Alfred Earle Birney was
born in Calgary on May 13th 1904. He was raised on
a farm in Erickson, British Columbia which made for
an isolated childhood. After working as a farm
hand, a bank clerk, and a park ranger, he went on
to college to study chemical engineering but graduated
with a degree in English. He was educated at University
of British Columbia, University of Toronto, Berkeley
and University of London. His primary interests were
in Old and Middle English, culminating in a thesis
on Chaucer. Through a brief and quickly annulled marriage
to Sylvia Johnston, he was introduced to Trotskyism,
a practice of communism developed by Trotsky which
includes the concept of worldwide revolution as opposed
to socialism in one country. In the 1930s he was an
active Trotskyist in Canada and Britain but drifted
away from the movement during World War II where he
served as a personnel officer in the Canadian Army.

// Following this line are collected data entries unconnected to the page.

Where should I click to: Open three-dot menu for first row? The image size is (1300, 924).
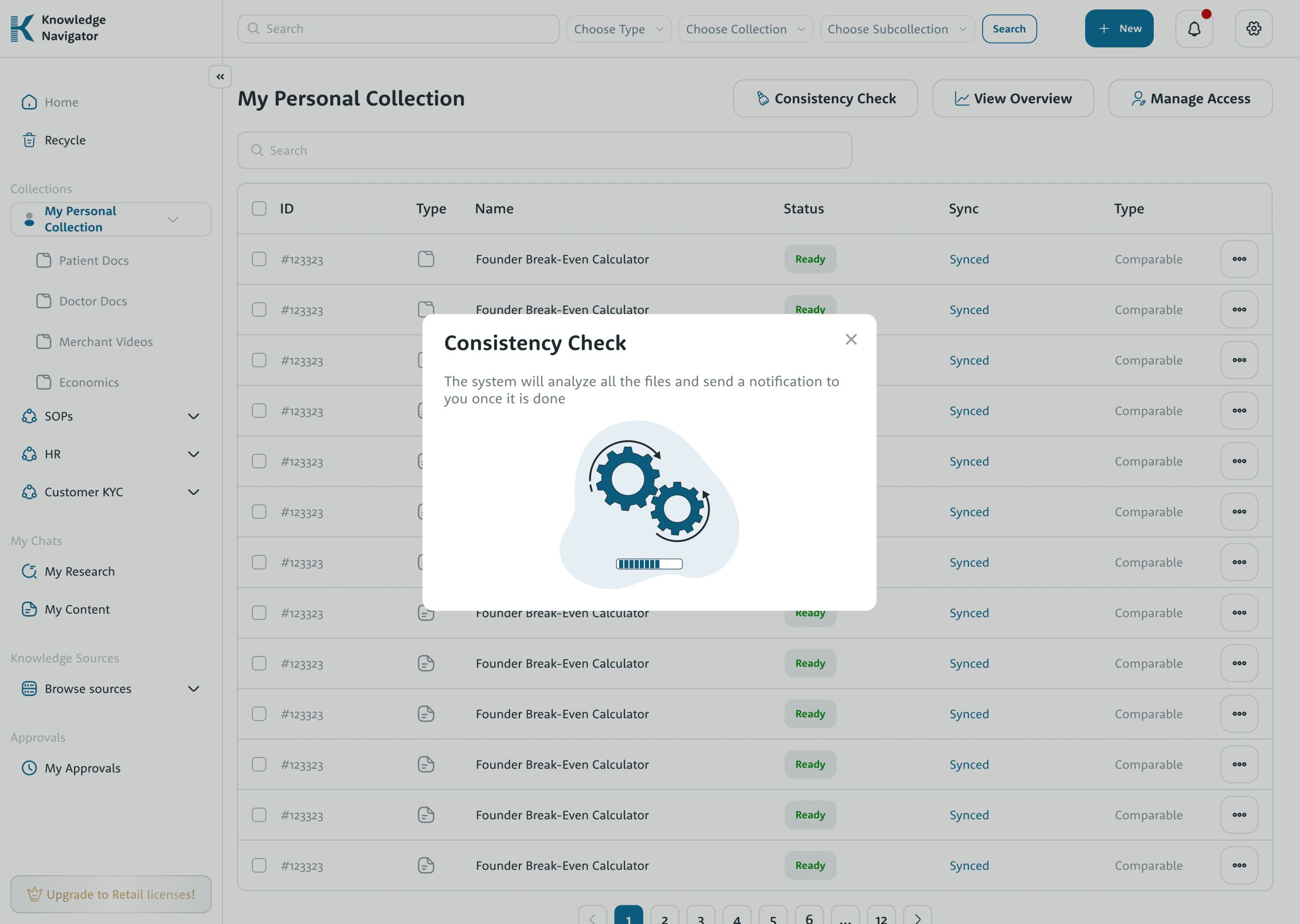click(x=1239, y=259)
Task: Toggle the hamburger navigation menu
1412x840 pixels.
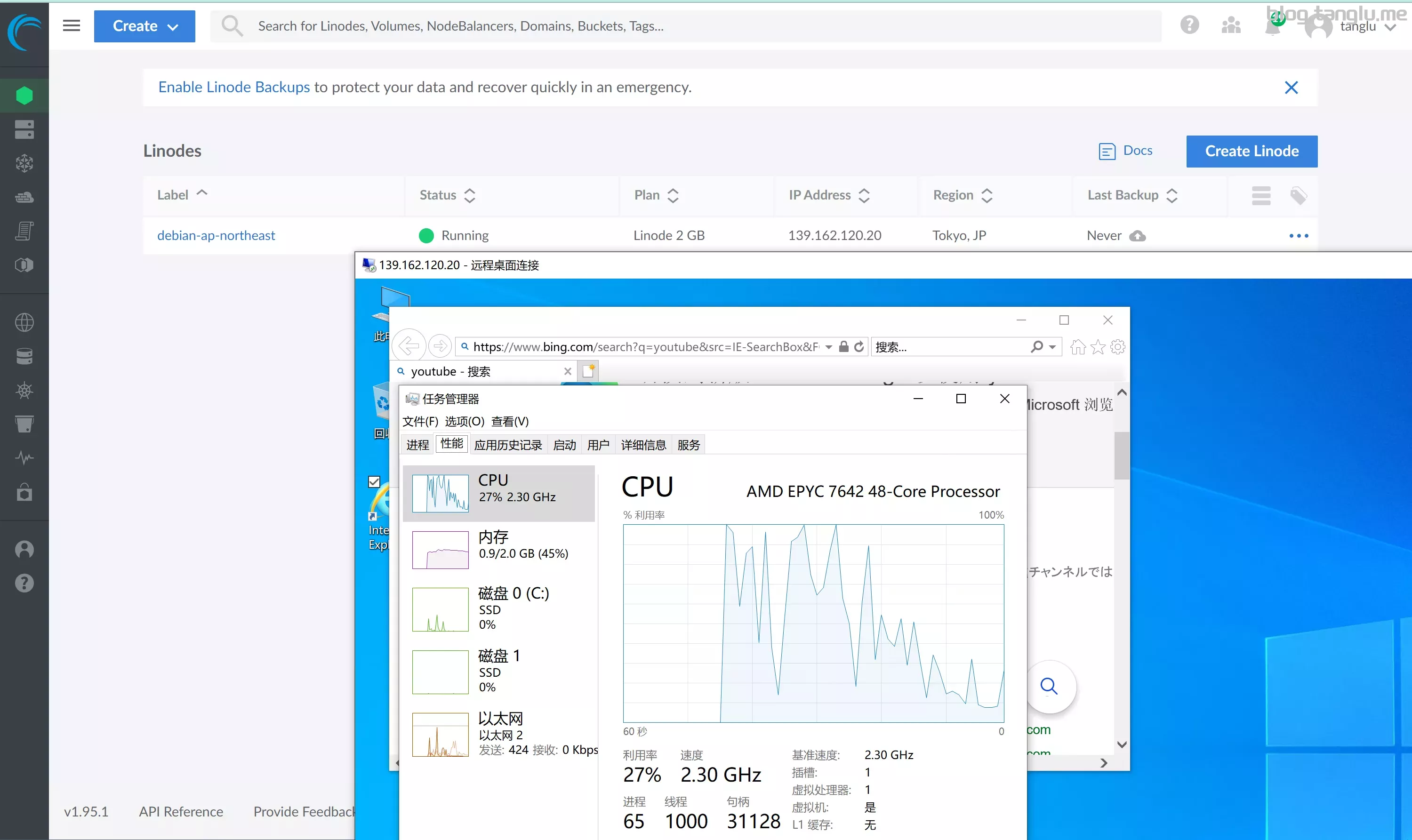Action: click(72, 25)
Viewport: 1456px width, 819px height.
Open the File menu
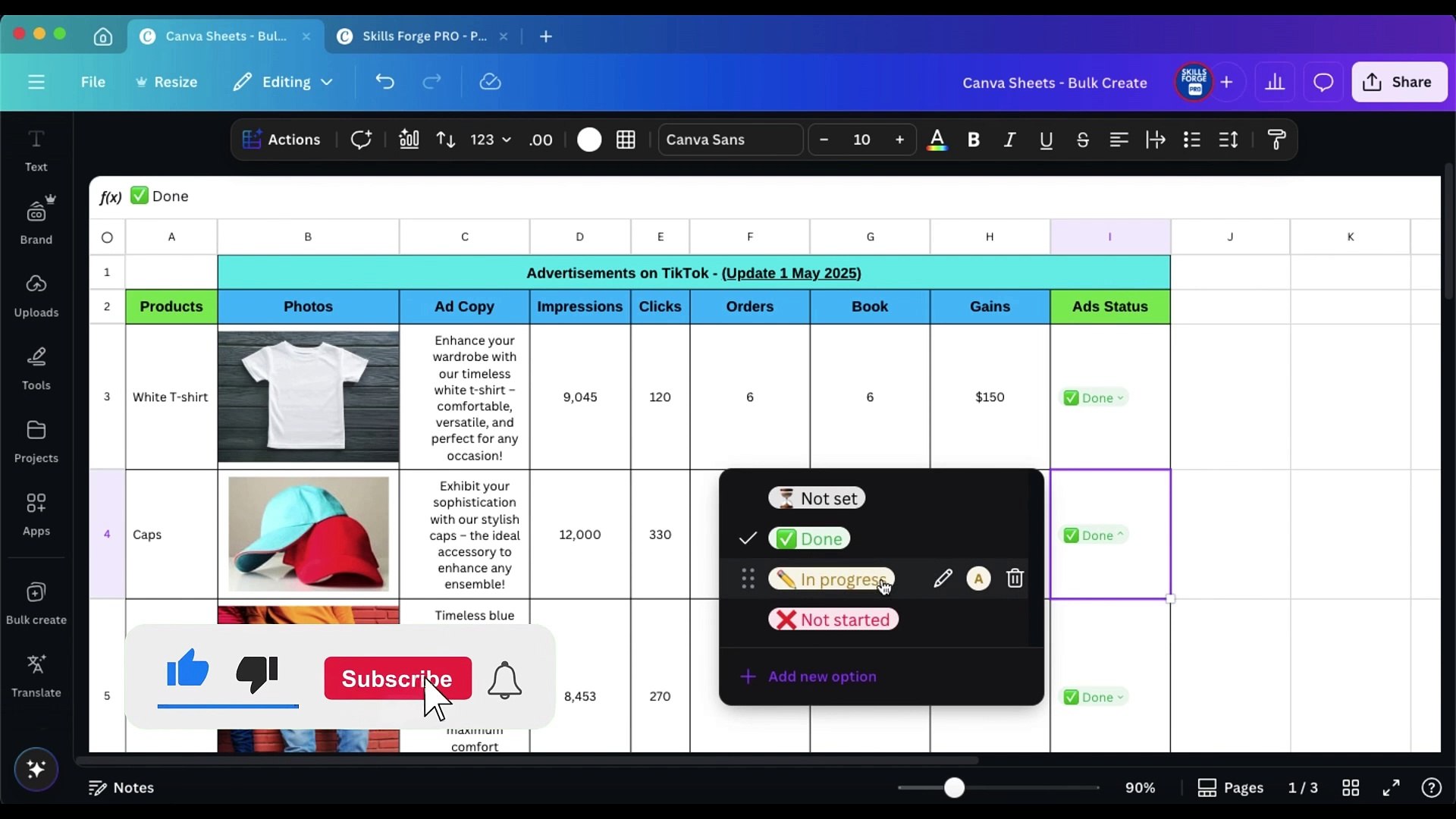pos(93,82)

Birney went on to have an important career as a teacher
of creative writing and literature, and as a playwright,
novelist and editor. He taught at several universities,
most notably at the University of British Columbia
from 1946 to 1965. It was there that he founded the
very first Canadian department of creative writing
in 1963. He won the Governor General's Award for poetry
twice, one of which was for David in 1942. In 1970
he was made an Officer of the Order of Canada. Sadly,
he died on September 3rd in Toronto, Canada.